Our case shows no sign of traumatic injury, but it displays a Chiari 1.5 malformation. Chiari 1.5 malformations exhibit similar tonsillar herniations to Chiari 1 malformations, but they are distinguished by caudal brainstem herniations through the foramen magnum [
5-
8]. The diagnosis of Chiari 1.5 malformation has posed challenges because of the similarity in clinical presentation to Chiari 1 malformation, including (but not limited to) dyspnea, jaw pain, drop attacks, dysarthria, opisthotonos, perioral numbness, negative gag reflex, lethargy, headaches, and limb weakness [
6-
8]. Despite the similarity in presentations, it is important to identify Chiari 1.5 malformations early and differentiate them from Chiari 1 malformations as their operative outcomes can differ [
5,
6]. In a study of 130 pediatric patients with Chiari malformations, Tubbs et al. noted a difference in the incidence of unresolved or recurring episodes of syringomyelia following posterior fossa decompression between patients presenting with Chiari 1 (6.8%) and Chiari 1.5 (13.6%) malformations [
6,
7,
9].
Many different explanations of the pathogenesis of Chiari malformations have been proposed, but because a wide variety of anomalies can arise, no definitive account has yet been agreed [
10]. Nevertheless, extensive evidence demonstrates that reduction of the posterior cranial fossa volume contributes to hindbrain herniation and the development of a Chiari 1 malformation in many cases [
11,
12]. Such decreases in volume have been associated with developmental abnormalities disrupting the rotation of the tentorium cerebelli and petrous bone during the embryonic, fetal, and postnatal periods, leading to an overcrowded posterior cranial fossa [
11]. Although ventral compression can be seen in patients with Chiari 1.5 malformation, commonly associated vertebral variations include atlanto-occipital fusion and Klippel-Feil syndrome and not an accessory synchondrosis of the odontoid process as seen in the present case (
Fig. 2).
Furthermore, there is a high incidence of craniovertebral junction (CVJ) abnormalities among the Chiari 1 malformation population.
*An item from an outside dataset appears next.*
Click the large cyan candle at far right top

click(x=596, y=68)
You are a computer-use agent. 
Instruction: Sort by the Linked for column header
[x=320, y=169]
Many hypotheses have linked the development and migration of the odontoid process, axis, and clivus to shrinkage of the posterior cranial fossa, exacerbating the conditions and causing further tonsillar herniation [
5,
13]. Studies of pediatric populations have revealed a correlation between retroflexion of the odontoid process and the presence of a Chiari 1 malformation or other skeletal disorder with CVJ abnormalities [
1,
14,
15]. In fact, excessive retroflexion of the odontoid process has been classed as a causative agent of ventral compression among Chiari 1 patients and this was seen in the present case [
15]. Currently, it is standard protocol to perform a posterior decompression on Chiari 1 patients exhibiting ventral compression [
15]. In view of the differing surgical outcomes between Chiari 1 and 1.5 patients, it is essential for physicians to distinguish between them and consider their variable anatomy [
6,
7,
9,
15].
Although variations and pathology such as atlanto-occipital fusion and Klippel-Feil syndrome have been reported in a patient with a Chiari 1.5, to our knowledge, an accessory synchondrosis of the odontoid process with a Chiari 1.5 malformation has not been described in the literature. Owing to the lack of available information, the clinical implications of a duplicated odontoid synchondrosis are still unclear, and it is difficult to be certain that a concomitant Chiari malformation contributes to its development. Elucidating this mechanism could give greater insight into the pathogenesis of Chiari malformations and provide us with a more comprehensive plan for diagnosing and treating patients with these presentations. Since there are differences between the surgical outcomes of Chiari 1 and 1.5 malformation patients, differentiating the two is imperative for ensuring the greatest patient benefit.